> **The request**
Extend the first-person coming-out story below, beginning right after its final sentence.

> **Text shown**
--- --- ---

Lets travel back to the beginning. When I was young I remember something or someone somewhere had told me it was wrong to like people of the same sex as yourself. I didn't get why this was wrong but someone told me it was so I believed it. I was young and naive and to be honest Glee was what taught me otherwise. I watched this show and quickly realized it was okay. I began at a young age to read fanfiction and began to believe that because girl on girl didn't disgust me something had to be wrong. i didn't have a problem with gay people. they were normal they were born that way. but I sure as hell didn't want to be one. I panicked. And then I pushed it down. If you cover the thing you think is wrong with you with things that are very not wrong then you begin to believe them yourself.
I told myself for years I was straight.
I told my best friend one day sitting on her bed almost in tears that the night before I had been up for hours terrified that I wasn't 100% straight. She said okay, (or something on those lines). she told me it was okay to be whatever I was. she told me that it was okay to be me. even if that meant I wasn't completely straight. of course I didn't listen to this immediately and I wish I could go back and slap my young self.
As I grew up I became too busy to worry about things like being gay. I dated boys and told myself I loved them. my first kiss was a boy but something was always missing. It didn't feel like anything more than the connection of skin with skin of other platonic parts of myself and boys. It felt like holding their hand or touching their arm. but it was supposed to be so much more than that so I closed my eyes and went through the motions. these relationships never worked. never ever ever. not with any of the boys I tried to date.
I went to a new school and with it I got new friends. they opened my eyes to a whole new rainbow of sex and sexuality and here I was figuring out my vagina and what it wanted. I subscribed then to bisexuality. told myself I can like girls too as long as there's still that 5% that likes boys. I'm still kinda straight. I can accept that.
with a new school came new boys. And one boy in particular caught my eye. actually I caught his. I wasn't in the market for a relationship. at least not a hetero one. but here was this amazing guy who I adored as friends and he wanted to be something more. I told myself that my anxiety came entirely from the fact that my relationships usually don't work, not that he had a penis. and then he mentioned sex. he said it wasn't required for our relationship and there was a small voice that said, "good because he doesn't have what we want." And all of a sudden it was all I could think about. being gay or being bi that was the only thing I could contemplate. and one day my best friend looked at me and said, "oh you are so gay." and she was right. and I knew it. I looked at her and said, "I'm so gay." and just like that it felt so much better. to say it out loud and to mean it with the windows rolled down at 10:00 pm as we drove to our other best friends house. and that was the moment I knew I couldn't do this to me or to the guy I was dating. don't get me wrong. he's great and I love him, but he does not have a vagina. and there's nothing either of us can do about that. I had to tell him. even though I hated the idea of it, purely because I knew it would hurt him, but staying with him was hurting me and I couldn't do it any longer. So I told him. i told him I was gay and we broke up but we stayed friends.

--- --- ---

> **Dataset extract**

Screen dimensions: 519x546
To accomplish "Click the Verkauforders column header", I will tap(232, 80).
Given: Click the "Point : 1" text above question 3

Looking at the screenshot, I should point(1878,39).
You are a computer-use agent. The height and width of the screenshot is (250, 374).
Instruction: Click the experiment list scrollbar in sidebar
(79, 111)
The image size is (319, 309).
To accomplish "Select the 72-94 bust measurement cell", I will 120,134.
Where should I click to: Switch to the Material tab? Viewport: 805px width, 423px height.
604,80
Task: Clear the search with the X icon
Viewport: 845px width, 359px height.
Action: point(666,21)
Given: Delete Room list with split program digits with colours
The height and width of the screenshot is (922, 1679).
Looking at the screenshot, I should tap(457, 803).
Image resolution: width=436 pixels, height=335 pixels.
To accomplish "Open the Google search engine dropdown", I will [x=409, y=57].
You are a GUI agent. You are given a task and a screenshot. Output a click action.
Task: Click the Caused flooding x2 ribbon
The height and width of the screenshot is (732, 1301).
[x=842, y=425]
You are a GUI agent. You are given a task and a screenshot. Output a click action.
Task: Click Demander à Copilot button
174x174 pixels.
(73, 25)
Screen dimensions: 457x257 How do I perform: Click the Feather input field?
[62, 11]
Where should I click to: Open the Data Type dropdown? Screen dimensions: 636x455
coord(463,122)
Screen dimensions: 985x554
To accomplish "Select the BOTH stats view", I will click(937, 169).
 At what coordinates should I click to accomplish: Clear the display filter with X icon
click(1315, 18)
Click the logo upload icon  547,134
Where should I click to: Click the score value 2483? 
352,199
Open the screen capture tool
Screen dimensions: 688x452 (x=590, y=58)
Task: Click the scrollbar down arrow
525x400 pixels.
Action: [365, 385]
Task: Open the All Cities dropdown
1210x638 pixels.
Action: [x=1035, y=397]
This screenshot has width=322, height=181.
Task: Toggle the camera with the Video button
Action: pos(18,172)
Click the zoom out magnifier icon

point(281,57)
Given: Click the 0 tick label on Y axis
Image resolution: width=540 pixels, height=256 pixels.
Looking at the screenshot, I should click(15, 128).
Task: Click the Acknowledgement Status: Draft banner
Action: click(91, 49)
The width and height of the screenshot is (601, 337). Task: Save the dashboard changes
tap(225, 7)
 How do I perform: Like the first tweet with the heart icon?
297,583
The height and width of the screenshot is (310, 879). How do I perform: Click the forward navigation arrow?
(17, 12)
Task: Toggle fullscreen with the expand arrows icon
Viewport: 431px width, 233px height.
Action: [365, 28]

--- --- ---

> **Result**
I wish I could say the self doubt ended there.
I wish this was the point when I tell you that I love myself and my gayness and no one can convince me it's not okay.
When I say that my being unable to love him the way he loved me hurt him I mean it hurt him. he was devastated and he told me time after time it wasn't my fault there was nothing I could do. but actions scream while words whisper and he kept acting like it was my fault that this happened to him. I know it wasn't. I do. but it's so hard to believe that when he doesn't. and honestly, he made me feel wrong. he made me feel like I got the answers wrong on a test where the answers were written in the margins. and that is not okay. because no one gets the answers wrong on the test on themselves. we are who we are and those are not wrong answers. my friends told me that I couldn't let him make me feel this way but I can't abandon him. I'm just so tired of being hidden. of trying to fix someone when I've just fixed myself.
In this long journey I've found who I am fundamentally. I don't want to change that. I will not hit unsubscribe to the channel that is Lesbianism. I am who I and and I like who I like. what I like just happens to be what I have in my pants. but hey, that's okay. because I didn't get the answers wrong.
I'm still going forward on this road. I'm still growing still changing and I know that being gay is not all that I am. but, it is a big part. a part I wouldn't change for anyone.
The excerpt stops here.